▶ _WORK ITEM_:
Starting at the line that contains "Where should I", reproduce every line through the end of the entries below, with no pictures in the copy.

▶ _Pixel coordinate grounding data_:
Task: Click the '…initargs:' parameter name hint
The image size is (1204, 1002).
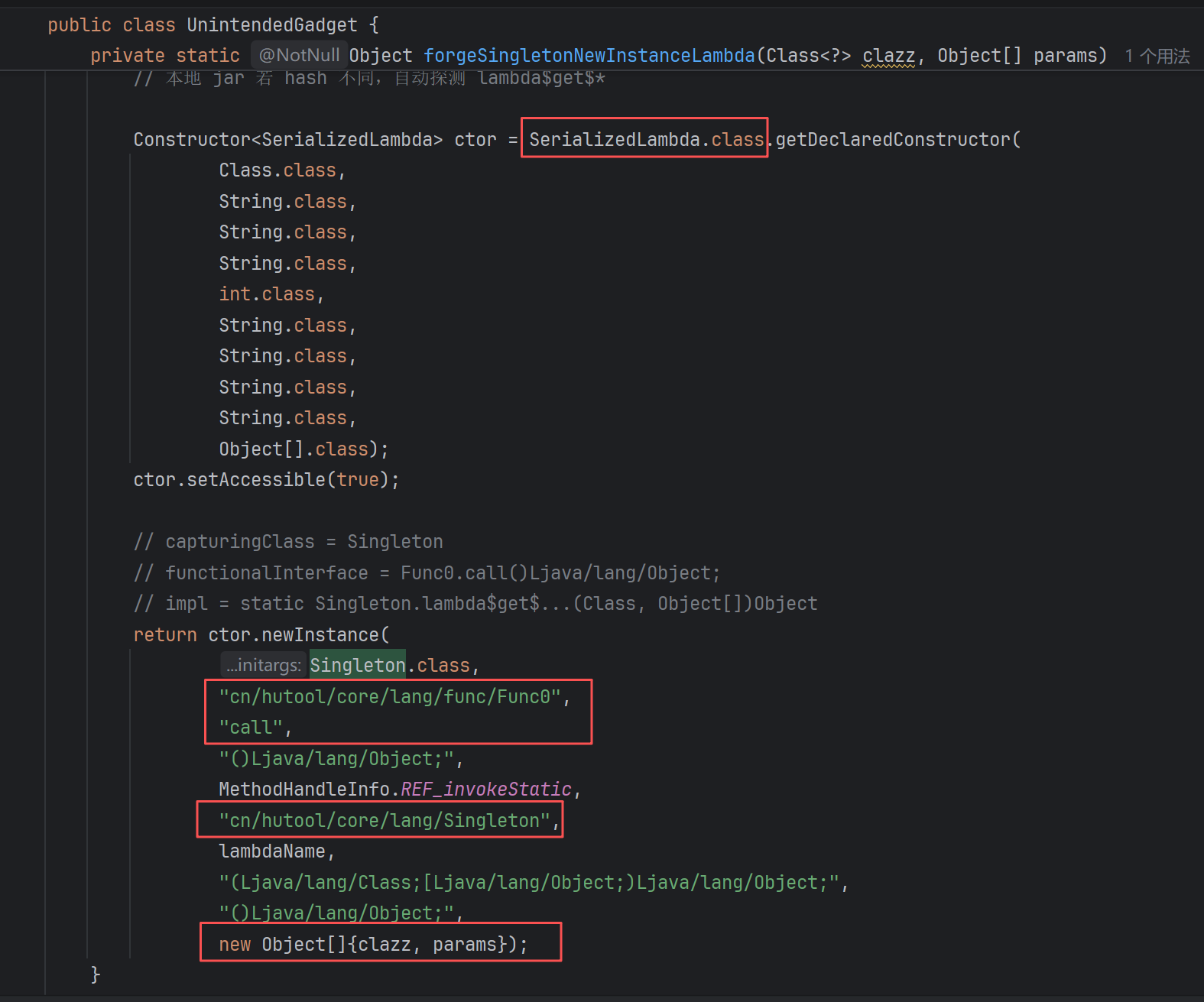Action: 264,665
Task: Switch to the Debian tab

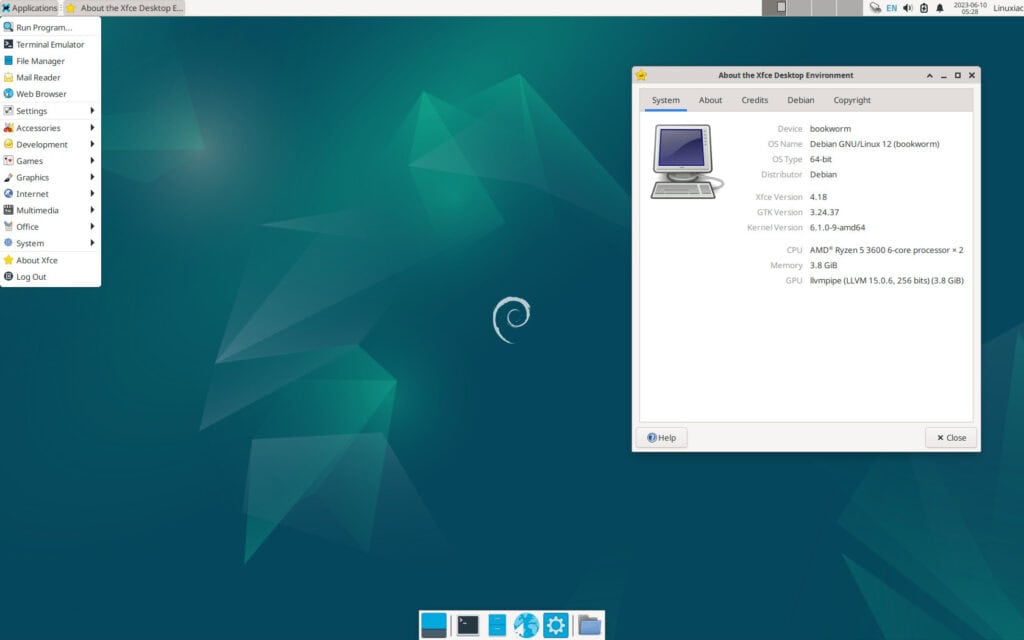Action: coord(800,100)
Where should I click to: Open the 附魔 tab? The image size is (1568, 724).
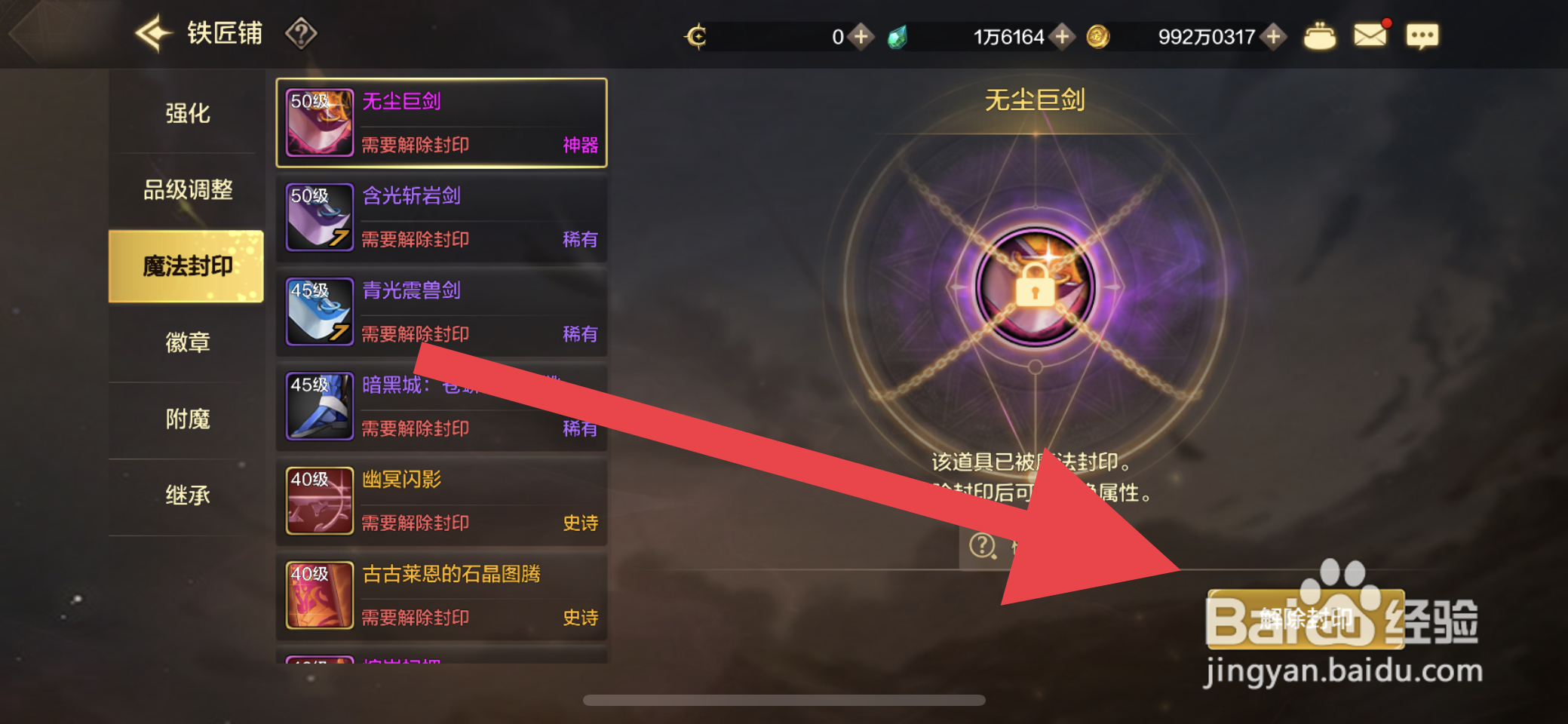187,419
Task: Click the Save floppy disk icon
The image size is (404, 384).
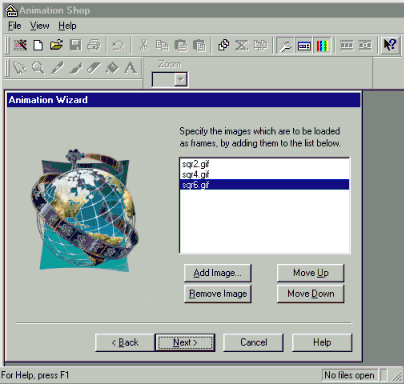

▶ _ANSWER AREA_:
Where should I click to: Open the 附魔 tab? The image size is (1568, 724).
187,419
Task: Click the Save floppy disk icon
The image size is (404, 384).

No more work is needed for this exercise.